Цель задания: Перепишите слово в слово весь отрывок из интервью о музыке «Электрофореза».

Текст для чтения:

· · · · · · ·

Иван: Песни — реакции личности на то, что происходит рядом с ней. Реакции становятся закваской, потом превращаются в тесто, из которого ты уже делаешь стихи. Рождаются какие-то образы, которые не покидают голову в течение долгого времени. И ты понимаешь, что нужно это запечатлеть. Но не на бумаге, а в лэптопе — мы же в современном мире живем. Как-то так, ничего сверхъестественного.

Мой тесть — первый вокалист «АукцЫона».

Виталий: В память попадают слова, фразы, потом раскручиваются. Нужно заранее определить ритм стиха — в каком месте та или иная мысль будет смотреться более органично. А потом уже всю эту конструкцию заполнять.

— Я спрашиваю не о технологии производства, а об основных эмоциональных двигателях. Какие они?

Виталий: Удивление.

Иван: Страх. Потому что в последнее время есть ощущение, что, к сожалению, нет ничего, в чем бы ты был уверен. Кроме родителей и так далее. А все остальное может оказаться не таким, каким кажется на первый взгляд. И это пугает.

— Как вы думаете, транслируются ли эти чувства через вашу музыку? И кто она — аудитория этого страшного и удивительного «Электрофореза»?

Иван: Нам обоим по двадцать пять — и месседж направлен нашим ровесникам, потому что я не понимаю, как и о чем говорить со старшими. У нас, конечно, нет такого конфликта поколений, как, например, в 90-х, конфликта капитализма и условного коммунизма. Мне кажется, что старшее поколение настолько было занято переживанием этого излома, что им было некогда думать о личном. Мы — поколение сытых людей, мы — о личном. Наши слушатели — это молодые люди, с которыми мы говорим на одном языке, которые понимают, что такое интернет в его социологическом ключе, а не в значении базы знаний. И в этом, кстати, заключается другой излом — тот, который должны преодолеть уже мы. Те установки, что были десять, даже пять лет назад, уже не работают. Хочется верить, что у нас получится.

· · · · · · ·

Записи набора данных:
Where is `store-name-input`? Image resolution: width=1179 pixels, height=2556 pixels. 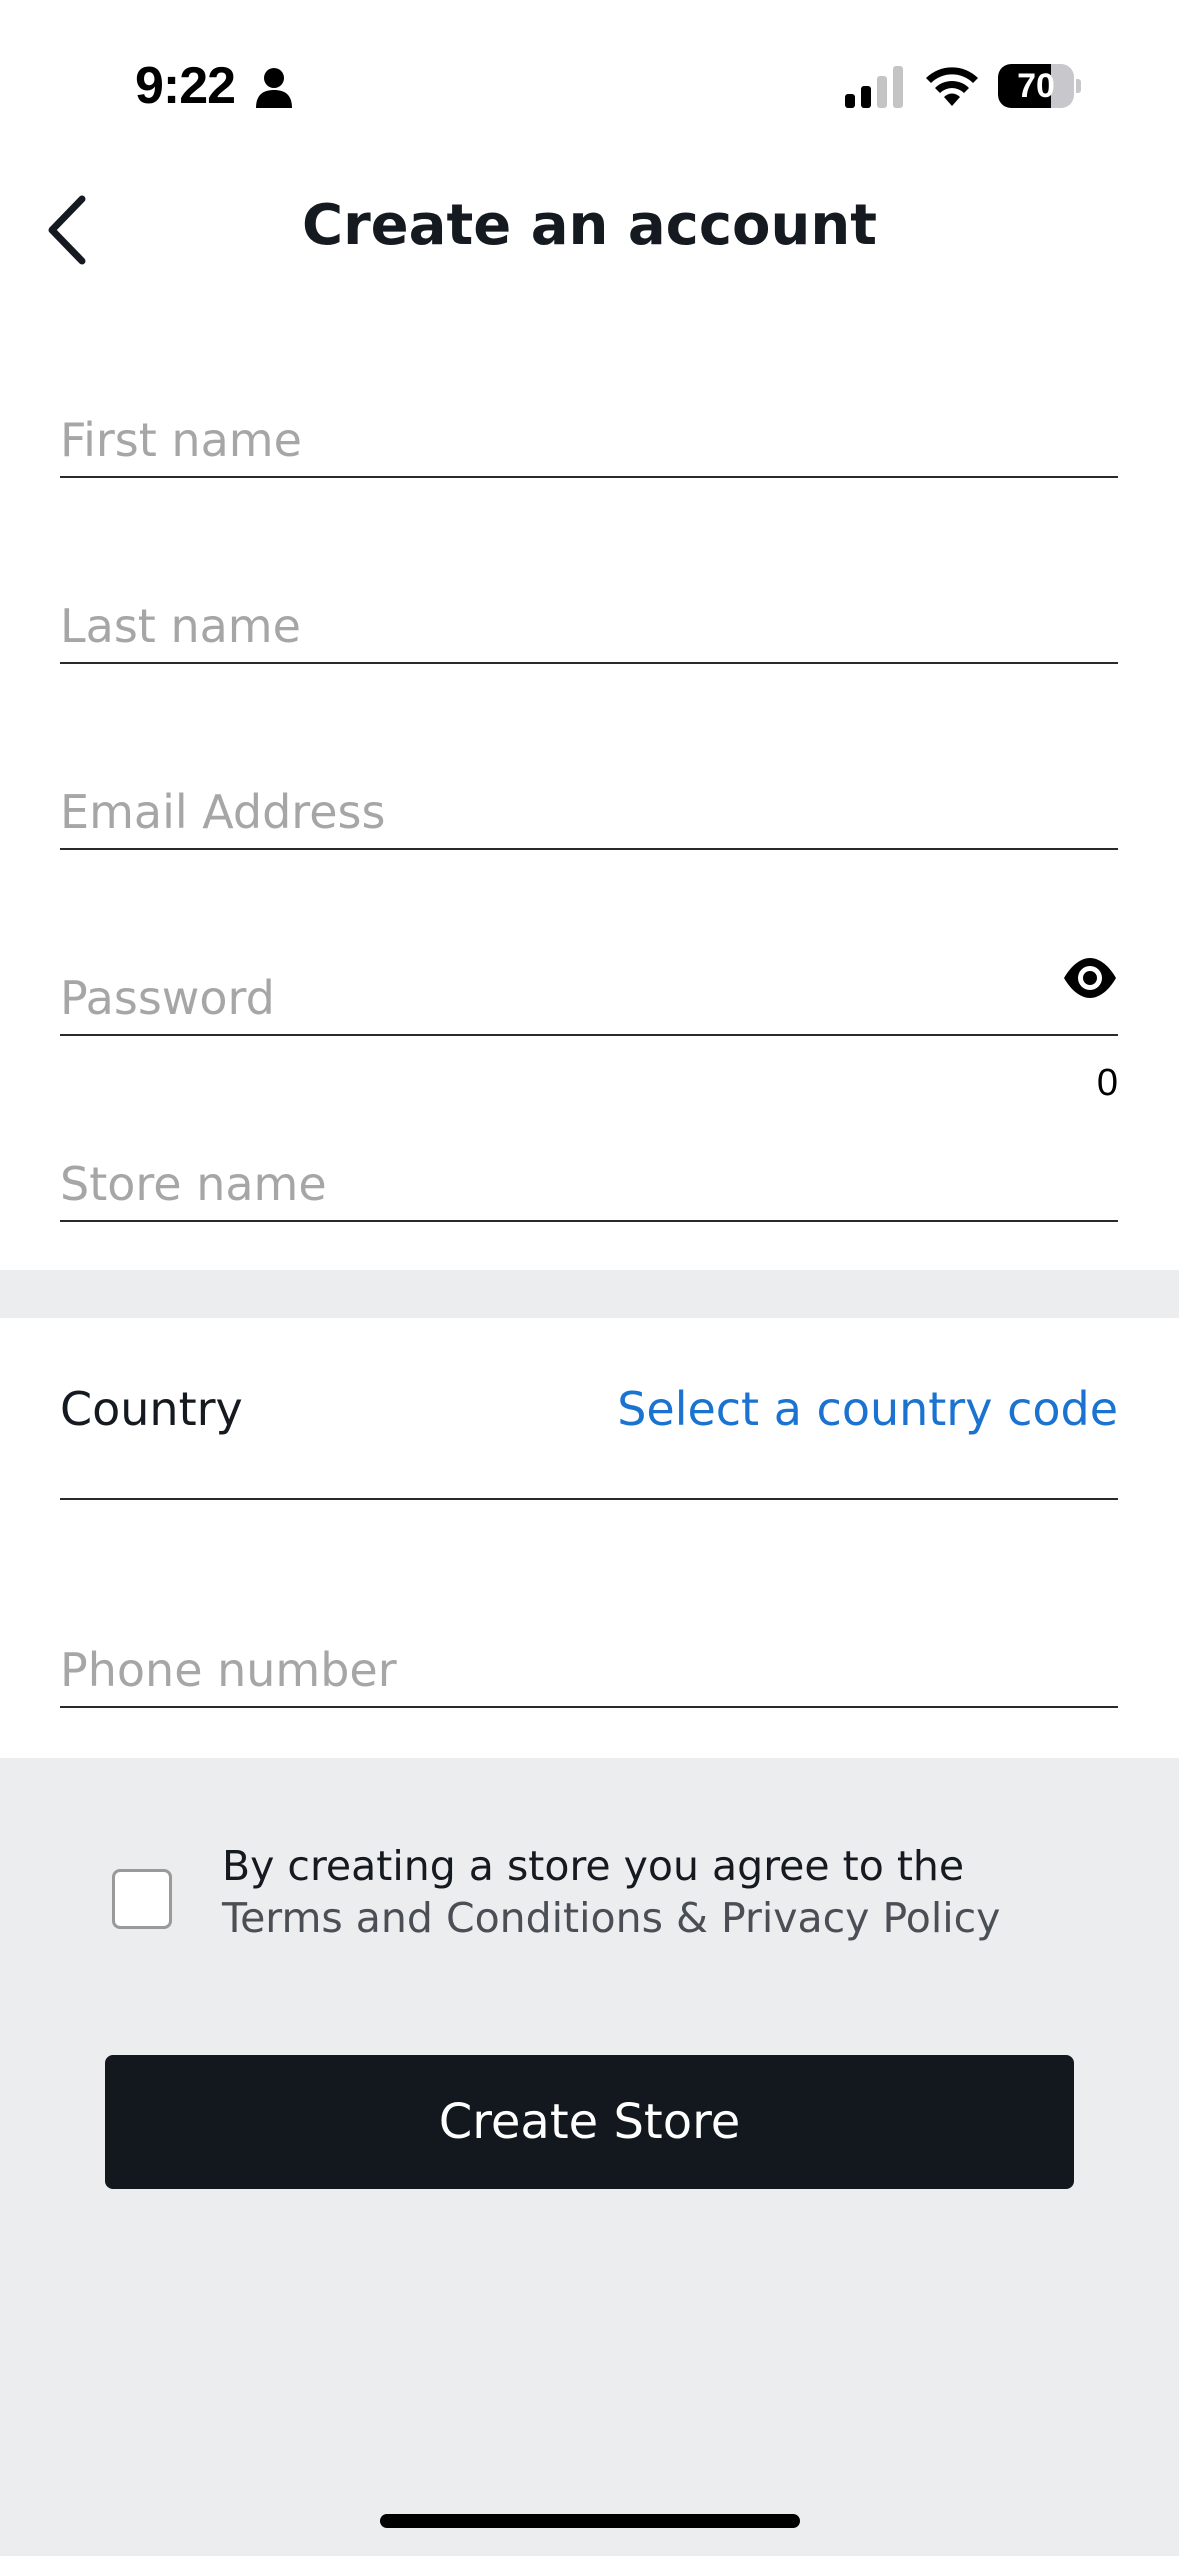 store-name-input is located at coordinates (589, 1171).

· · · · · · ·

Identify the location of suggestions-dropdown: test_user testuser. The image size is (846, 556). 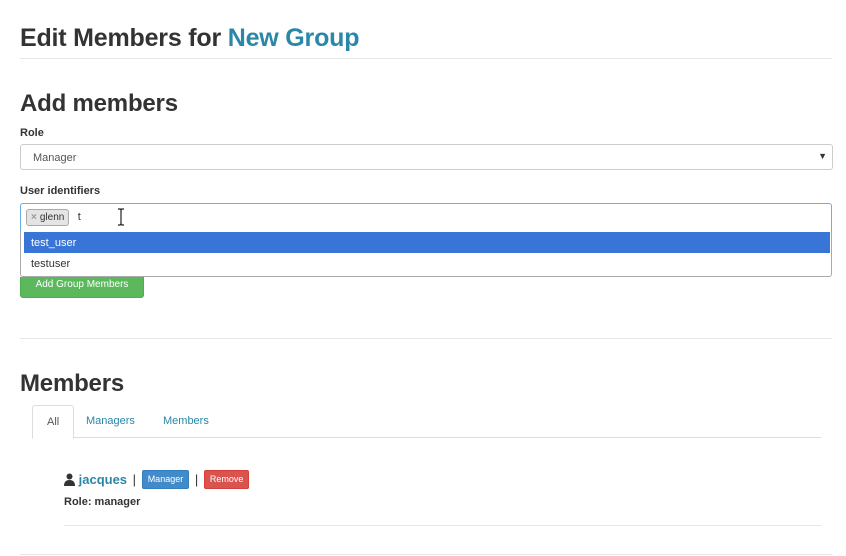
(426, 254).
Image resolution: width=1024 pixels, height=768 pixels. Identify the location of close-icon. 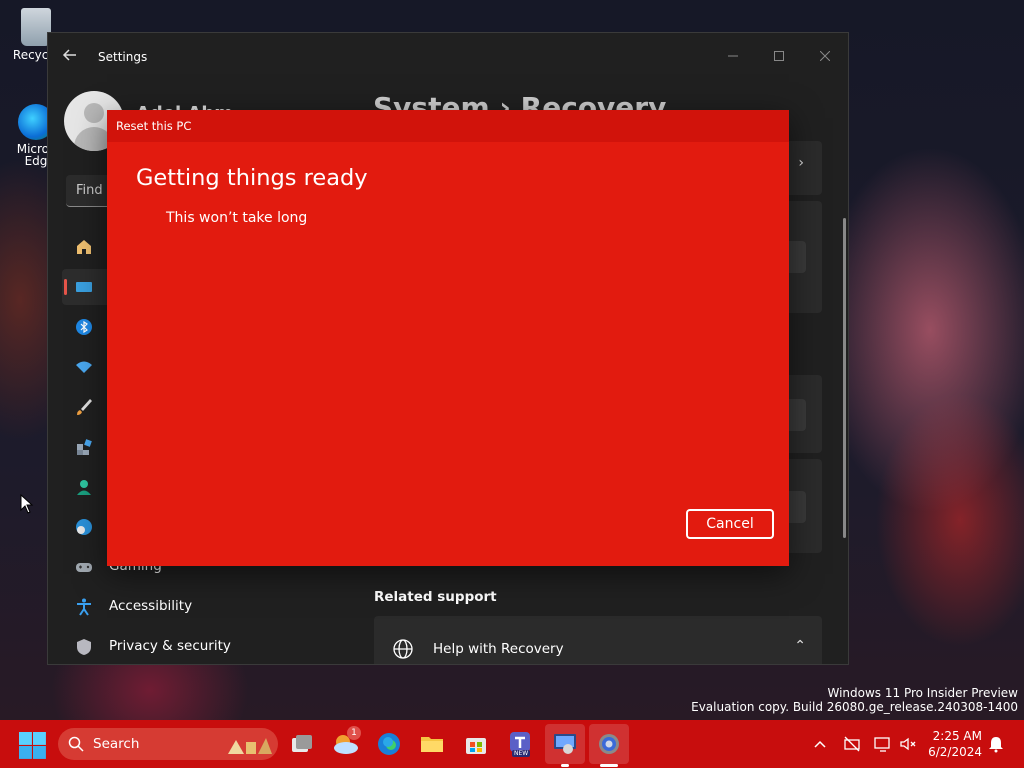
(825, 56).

· · · · · · ·

Ответ к заданию:
Иван: Песни — реакции личности на то, что происходит рядом с ней. Реакции становятся закваской, потом превращаются в тесто, из которого ты уже делаешь стихи. Рождаются какие-то образы, которые не покидают голову в течение долгого времени. И ты понимаешь, что нужно это запечатлеть. Но не на бумаге, а в лэптопе — мы же в современном мире живем. Как-то так, ничего сверхъестественного.

Мой тесть — первый вокалист «АукцЫона».

Виталий: В память попадают слова, фразы, потом раскручиваются. Нужно заранее определить ритм стиха — в каком месте та или иная мысль будет смотреться более органично. А потом уже всю эту конструкцию заполнять.

— Я спрашиваю не о технологии производства, а об основных эмоциональных двигателях. Какие они?

Виталий: Удивление.

Иван: Страх. Потому что в последнее время есть ощущение, что, к сожалению, нет ничего, в чем бы ты был уверен. Кроме родителей и так далее. А все остальное может оказаться не таким, каким кажется на первый взгляд. И это пугает.

— Как вы думаете, транслируются ли эти чувства через вашу музыку? И кто она — аудитория этого страшного и удивительного «Электрофореза»?

Иван: Нам обоим по двадцать пять — и месседж направлен нашим ровесникам, потому что я не понимаю, как и о чем говорить со старшими. У нас, конечно, нет такого конфликта поколений, как, например, в 90-х, конфликта капитализма и условного коммунизма. Мне кажется, что старшее поколение настолько было занято переживанием этого излома, что им было некогда думать о личном. Мы — поколение сытых людей, мы — о личном. Наши слушатели — это молодые люди, с которыми мы говорим на одном языке, которые понимают, что такое интернет в его социологическом ключе, а не в значении базы знаний. И в этом, кстати, заключается другой излом — тот, который должны преодолеть уже мы. Те установки, что были десять, даже пять лет назад, уже не работают. Хочется верить, что у нас получится.